Be careful what you say to your Amazon Echo, as you never know who might eventually hear it.
The Information reported last week that Amazon is under pressure from competitors to make private transcript data from its Alexa devices accessible to tech developers. Amazon jumped ahead of the curve in creating the Echo, the first mass marketed home assistant hardware on the market.
But in the admirable pursuit of privacy protection for its customers, the company could be falling behind the eight ball. Amazon still doesn’t grant its developers full access to all Alexa’s transcript data, while Google lets it’s developers get all the data they need from it’s version of Alexa, “Google Home.”

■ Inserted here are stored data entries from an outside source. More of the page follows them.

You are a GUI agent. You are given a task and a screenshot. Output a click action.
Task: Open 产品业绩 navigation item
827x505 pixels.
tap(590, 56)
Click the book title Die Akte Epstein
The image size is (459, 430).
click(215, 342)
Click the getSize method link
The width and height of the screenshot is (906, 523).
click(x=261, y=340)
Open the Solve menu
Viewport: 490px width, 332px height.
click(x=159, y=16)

With full data access, developers can pin point exactly how often individuals are requesting Alexa to perform certain “skills.” When trying to figure out how to make Alexa more marketable, this information is paramount. Skill developer Ahmed Bouzid, an ex-product head for the Alexa team, said that the current access only gives developers “7o percent of what they need to know.”
But the consequences for granting such access can’t be understated. Developers would have access to everything consumers have said or searched for using Alexa, and that information would be stored on systems susceptible to being hacked.
Former Director of National Intelligence James Clapper has said such developments would not only “pose challenges to our cyber defenses and operational tradecraft but also create new opportunities for our own intelligence collectors.”
Thus, if new versions of Alexa make you feel as if she’s reading your mind, it could be that your habits have been programmed into her.